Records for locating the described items
********
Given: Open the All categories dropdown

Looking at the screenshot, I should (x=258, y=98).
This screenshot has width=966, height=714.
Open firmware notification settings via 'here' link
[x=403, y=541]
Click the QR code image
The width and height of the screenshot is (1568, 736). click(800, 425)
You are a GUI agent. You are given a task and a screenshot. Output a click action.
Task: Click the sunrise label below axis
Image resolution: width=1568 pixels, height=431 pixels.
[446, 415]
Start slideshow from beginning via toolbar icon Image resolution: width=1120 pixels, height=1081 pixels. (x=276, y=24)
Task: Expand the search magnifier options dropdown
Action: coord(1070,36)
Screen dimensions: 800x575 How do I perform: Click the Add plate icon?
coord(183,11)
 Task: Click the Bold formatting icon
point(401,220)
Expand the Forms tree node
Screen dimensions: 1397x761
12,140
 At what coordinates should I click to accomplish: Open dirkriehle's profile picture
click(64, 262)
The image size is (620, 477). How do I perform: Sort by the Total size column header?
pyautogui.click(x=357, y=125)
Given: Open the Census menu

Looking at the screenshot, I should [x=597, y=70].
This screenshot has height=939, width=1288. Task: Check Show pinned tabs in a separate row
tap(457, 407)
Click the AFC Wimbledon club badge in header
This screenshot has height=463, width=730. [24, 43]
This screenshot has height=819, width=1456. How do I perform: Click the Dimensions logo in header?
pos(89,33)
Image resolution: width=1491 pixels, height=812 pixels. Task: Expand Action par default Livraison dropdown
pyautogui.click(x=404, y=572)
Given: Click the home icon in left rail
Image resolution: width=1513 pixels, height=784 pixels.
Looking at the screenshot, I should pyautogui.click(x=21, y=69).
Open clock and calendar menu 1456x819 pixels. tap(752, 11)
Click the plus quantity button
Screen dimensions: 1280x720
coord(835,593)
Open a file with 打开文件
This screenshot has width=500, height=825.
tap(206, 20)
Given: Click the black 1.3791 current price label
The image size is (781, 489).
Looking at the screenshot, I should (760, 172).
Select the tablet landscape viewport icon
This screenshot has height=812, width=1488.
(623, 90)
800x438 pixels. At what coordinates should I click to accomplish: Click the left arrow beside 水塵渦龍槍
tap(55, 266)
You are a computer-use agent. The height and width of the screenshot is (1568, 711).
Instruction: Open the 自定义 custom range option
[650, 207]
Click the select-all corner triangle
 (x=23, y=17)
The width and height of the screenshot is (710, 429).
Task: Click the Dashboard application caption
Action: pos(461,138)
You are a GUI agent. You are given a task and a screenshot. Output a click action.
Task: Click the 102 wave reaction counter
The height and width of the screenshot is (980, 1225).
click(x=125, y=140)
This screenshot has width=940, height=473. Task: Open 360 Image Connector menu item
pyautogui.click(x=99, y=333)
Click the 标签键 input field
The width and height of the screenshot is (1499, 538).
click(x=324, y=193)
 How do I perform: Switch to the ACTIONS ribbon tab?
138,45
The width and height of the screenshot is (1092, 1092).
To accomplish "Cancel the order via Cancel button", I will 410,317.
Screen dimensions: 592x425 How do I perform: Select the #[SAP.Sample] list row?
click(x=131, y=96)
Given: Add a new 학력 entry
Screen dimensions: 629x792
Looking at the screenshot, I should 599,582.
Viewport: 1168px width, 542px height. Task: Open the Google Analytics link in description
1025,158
********
● EXERCISE OBJECTIVE: Rewrite the listing above as a numbered list, one line per item, leaving out the blank lines.

● COMPLETE ANSWER:
1. Given: Open the All categories dropdown
2. Looking at the screenshot, I should (x=258, y=98).
3. This screenshot has width=966, height=714.
4. Open firmware notification settings via 'here' link
5. [x=403, y=541]
6. Click the QR code image
7. The width and height of the screenshot is (1568, 736). click(800, 425)
8. You are a GUI agent. You are given a task and a screenshot. Output a click action.
9. Task: Click the sunrise label below axis
10. Image resolution: width=1568 pixels, height=431 pixels.
11. [446, 415]
12. Start slideshow from beginning via toolbar icon Image resolution: width=1120 pixels, height=1081 pixels. (x=276, y=24)
13. Task: Expand the search magnifier options dropdown
14. Action: coord(1070,36)
15. Screen dimensions: 800x575 How do I perform: Click the Add plate icon?
16. coord(183,11)
17.  Task: Click the Bold formatting icon
18. point(401,220)
19. Expand the Forms tree node
20. Screen dimensions: 1397x761
21. 12,140
22.  At what coordinates should I click to accomplish: Open dirkriehle's profile picture
23. click(64, 262)
24. The image size is (620, 477). How do I perform: Sort by the Total size column header?
25. pyautogui.click(x=357, y=125)
26. Given: Open the Census menu
27. Looking at the screenshot, I should [x=597, y=70].
28. This screenshot has height=939, width=1288. Task: Check Show pinned tabs in a separate row
29. tap(457, 407)
30. Click the AFC Wimbledon club badge in header
31. This screenshot has height=463, width=730. [24, 43]
32. This screenshot has height=819, width=1456. How do I perform: Click the Dimensions logo in header?
33. pos(89,33)
34. Image resolution: width=1491 pixels, height=812 pixels. Task: Expand Action par default Livraison dropdown
35. pyautogui.click(x=404, y=572)
36. Given: Click the home icon in left rail
37. Image resolution: width=1513 pixels, height=784 pixels.
38. Looking at the screenshot, I should pyautogui.click(x=21, y=69).
39. Open clock and calendar menu 1456x819 pixels. tap(752, 11)
40. Click the plus quantity button
41. Screen dimensions: 1280x720
42. coord(835,593)
43. Open a file with 打开文件
44. This screenshot has width=500, height=825.
45. tap(206, 20)
46. Given: Click the black 1.3791 current price label
47. The image size is (781, 489).
48. Looking at the screenshot, I should (760, 172).
49. Select the tablet landscape viewport icon
50. This screenshot has height=812, width=1488.
51. (623, 90)
52. 800x438 pixels. At what coordinates should I click to accomplish: Click the left arrow beside 水塵渦龍槍
53. tap(55, 266)
54. You are a computer-use agent. The height and width of the screenshot is (1568, 711).
55. Instruction: Open the 自定义 custom range option
56. [650, 207]
57. Click the select-all corner triangle
58.  (x=23, y=17)
59. The width and height of the screenshot is (710, 429).
60. Task: Click the Dashboard application caption
61. Action: pos(461,138)
62. You are a GUI agent. You are given a task and a screenshot. Output a click action.
63. Task: Click the 102 wave reaction counter
64. The height and width of the screenshot is (980, 1225).
65. click(x=125, y=140)
66. This screenshot has width=940, height=473. Task: Open 360 Image Connector menu item
67. pyautogui.click(x=99, y=333)
68. Click the 标签键 input field
69. The width and height of the screenshot is (1499, 538).
70. click(x=324, y=193)
71.  How do I perform: Switch to the ACTIONS ribbon tab?
72. 138,45
73. The width and height of the screenshot is (1092, 1092).
74. To accomplish "Cancel the order via Cancel button", I will 410,317.
75. Screen dimensions: 592x425 How do I perform: Select the #[SAP.Sample] list row?
76. click(x=131, y=96)
77. Given: Add a new 학력 entry
78. Screen dimensions: 629x792
79. Looking at the screenshot, I should 599,582.
80. Viewport: 1168px width, 542px height. Task: Open the Google Analytics link in description
81. 1025,158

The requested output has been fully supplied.